Proton hat geschrieben: 26. Nov 2024 14:47
Okay, dann werde ich wohl oder übel die Items nochmal neu anlegen, aber ich muss dazu sagen, dass die Benennung von openHAB da nicht einheitlich war und ich nicht darauf geachtet habe.
openHAB generiert die Itemnamen automatisch, wenn Du über das Semantic Model oder innerhalb des Things Channel auf ein neu generiertes Item verlinkst. Der Name wird dabei aus den Thing/Channel Daten errechnet. Der von openHAB generierte Name ist allerdings lediglich ein (meist schlechter) Vorschlag, den Du nicht annehmen musst oder auch nur solltest.
Proton hat geschrieben: 26. Nov 2024 14:47
Mal wurden Unterstriche zwischen den Worten benutzt und mal nicht.
Genau, das ist ein Stück weit abhängig davon, wie UID und Label des jeweiligen Channels und die anderen Metadaten gestaltet sind.
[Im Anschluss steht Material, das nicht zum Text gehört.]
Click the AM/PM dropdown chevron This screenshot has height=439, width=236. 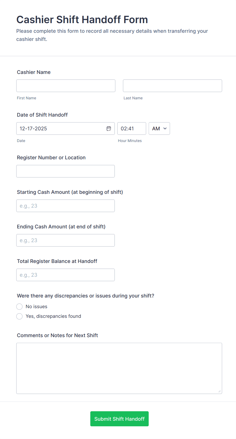click(165, 129)
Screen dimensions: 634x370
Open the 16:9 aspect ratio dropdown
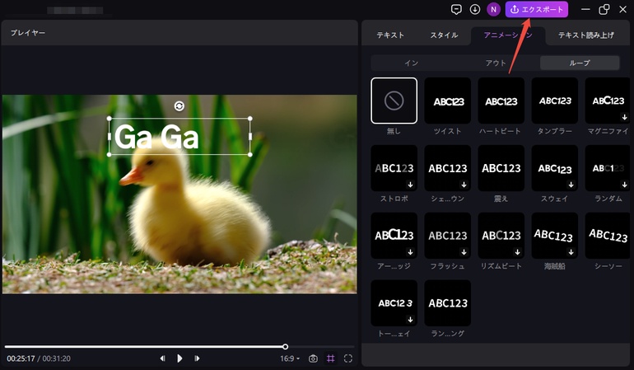[290, 358]
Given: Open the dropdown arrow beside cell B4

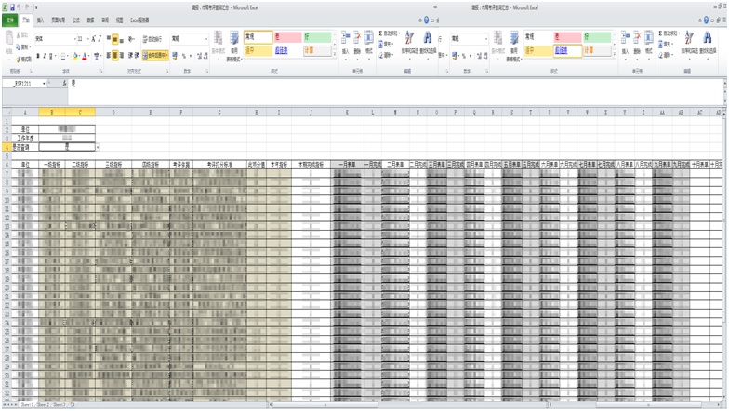Looking at the screenshot, I should tap(98, 147).
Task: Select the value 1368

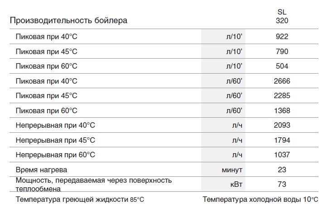Action: pos(282,110)
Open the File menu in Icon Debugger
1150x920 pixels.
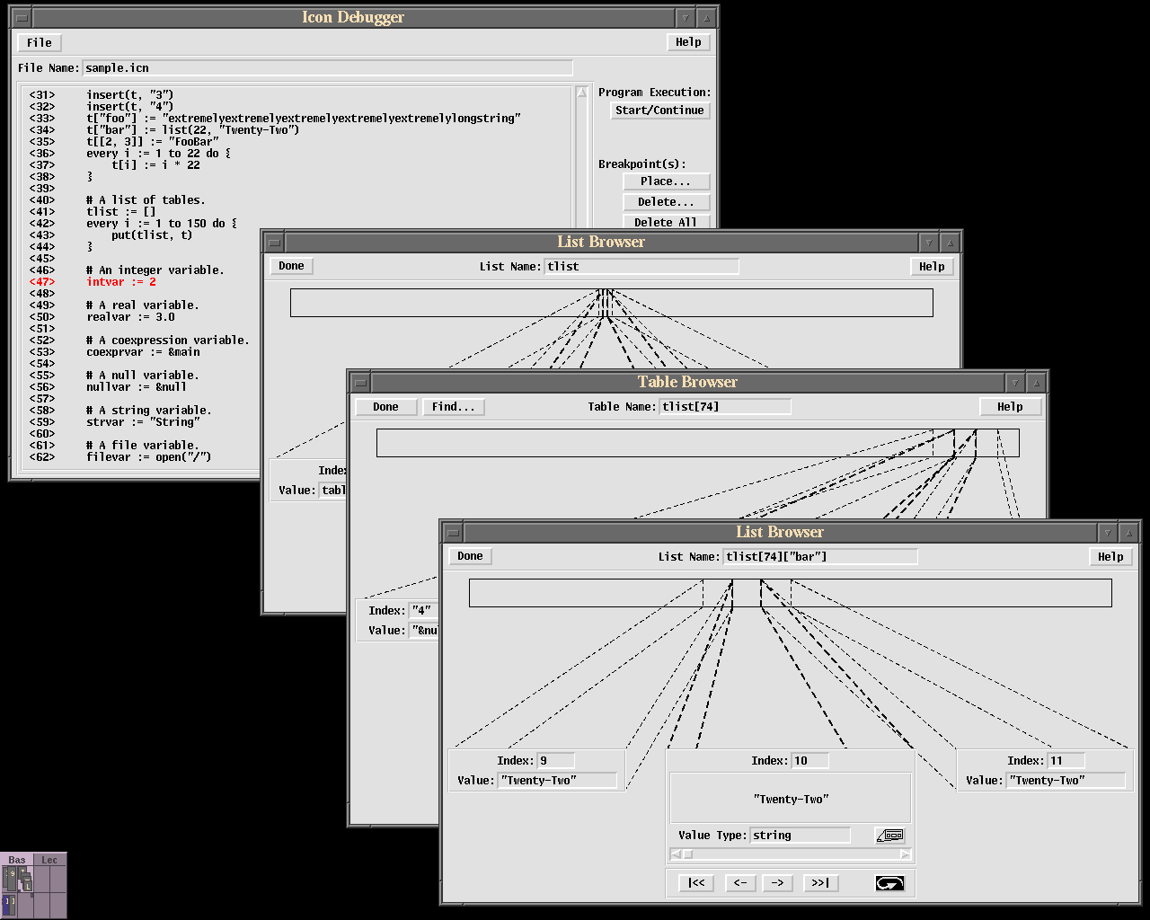tap(39, 42)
Proton hat geschrieben: 26. Nov 2024 14:47
Das wirft für mich jetzt noch folgende Frage auf: Wie benennt man Items den "richtig"? Macht man ein FlurEG (oder FlurEg?) oder flur_eg?
Tatsächlich kannst Du die Namen so gestalten, wie es Dir passt. Meine allgemeinen Tipps wären:
- Group Items mit einem kleinen g starten (reicht als Unterscheidungsmerkmal)
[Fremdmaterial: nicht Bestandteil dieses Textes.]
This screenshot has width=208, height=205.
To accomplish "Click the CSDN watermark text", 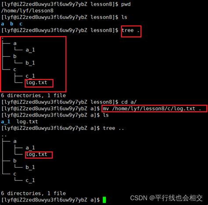I will click(x=166, y=198).
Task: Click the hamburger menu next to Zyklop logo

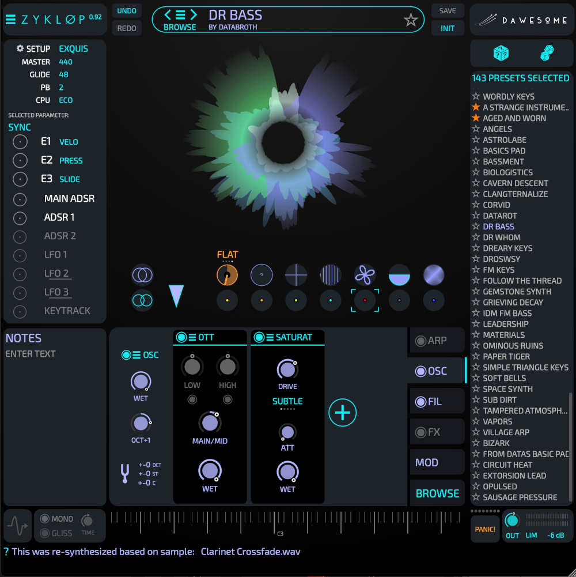Action: tap(10, 20)
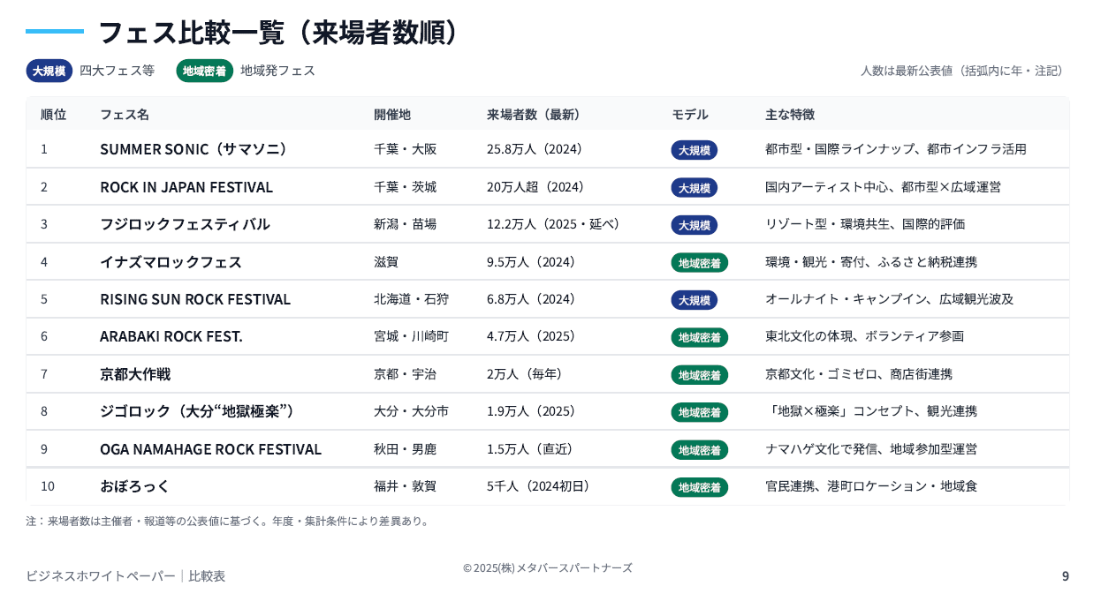Screen dimensions: 1093x601
Task: Click the 順位 column header
Action: point(53,115)
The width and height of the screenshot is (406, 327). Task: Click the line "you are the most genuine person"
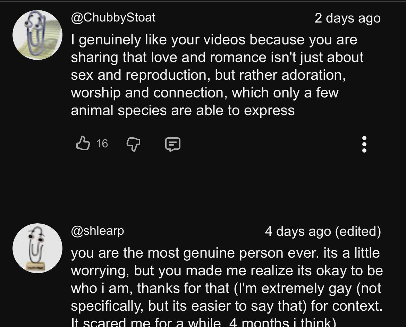(x=225, y=253)
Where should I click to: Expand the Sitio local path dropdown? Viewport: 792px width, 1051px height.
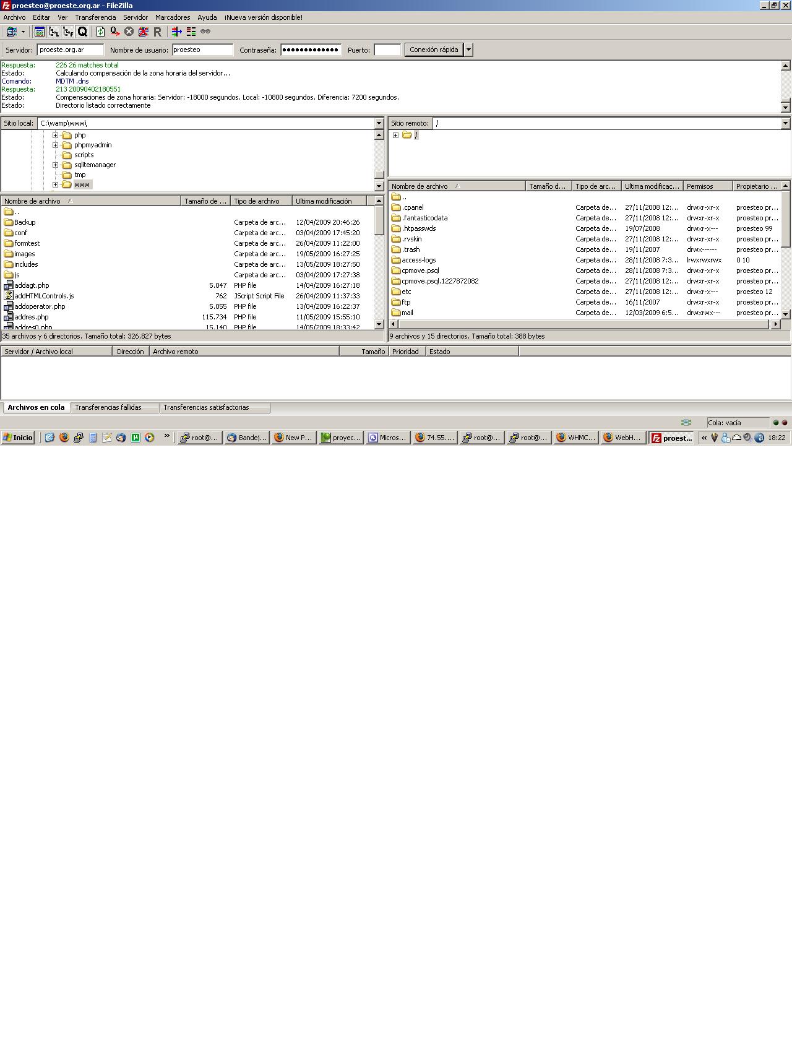(379, 123)
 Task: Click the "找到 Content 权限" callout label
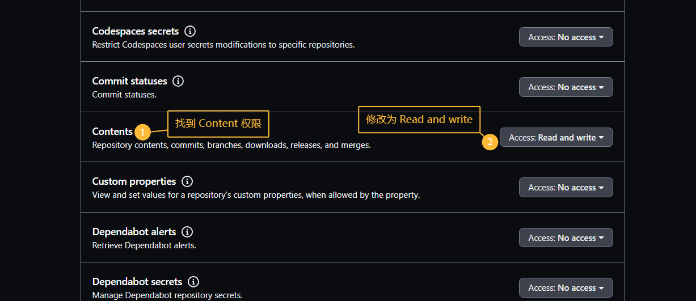pos(218,124)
- Itemanmen hierarchisch aufbauen (z.B. gEG... für alles im Erdgeschoss, gOGSchlaf... für das Schlafzimmer im Obergeschoss usw.)
- Den Unterstrich nur dann verwenden, wenn Du innerhalb Rules Teile des Itemnamens verwenden willst. Erklärung weiter unten...
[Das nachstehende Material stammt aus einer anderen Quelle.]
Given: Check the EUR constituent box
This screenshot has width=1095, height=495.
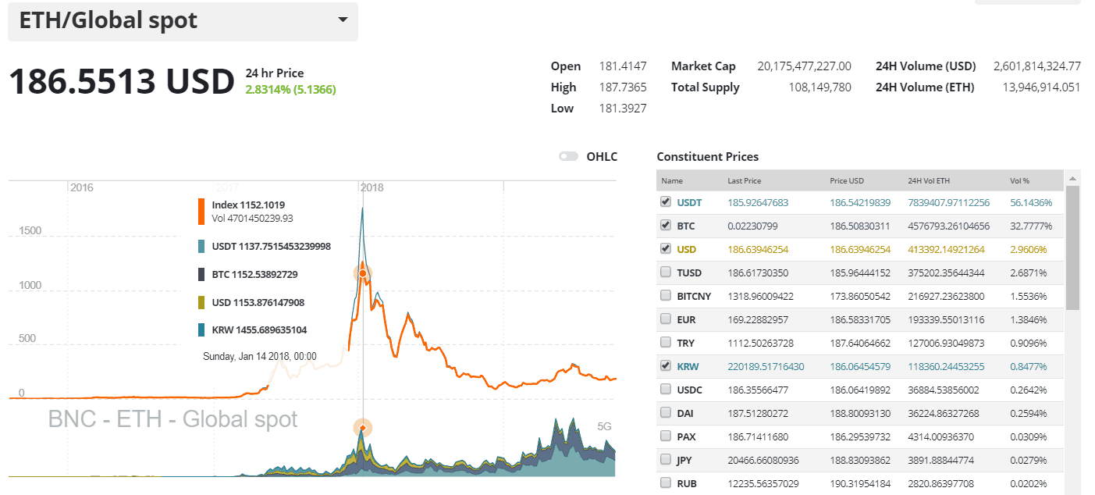Looking at the screenshot, I should (665, 319).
Proton hat geschrieben: 26. Nov 2024 14:47
Bzw. ist Groß- und Kleinschreibung überhaupt relevant?
Es ist insofern relevant, als dass für openHAB
MeinItem und
Meinitem zwei unterschiedliche Items sind, openHAB ist grundsätzlich case sensitive, es gibt ein paar Stellen, wo das nicht so ist, das Einfachste ist aber, man geht davon aus, dass es
immer case sensitive ist

Wie oben erwähnt, kannst Du die Namen komplett selbst wählen,
Proton hat geschrieben: 26. Nov 2024 14:47
Dennoch löst das ja nicht das Problem, dass ich unterschiedliche Räume zu unterschiedlichen Zeitpunkten "ausschalten" möchte, oder?
Na ja, doch, irgendwie schon, zum Teil...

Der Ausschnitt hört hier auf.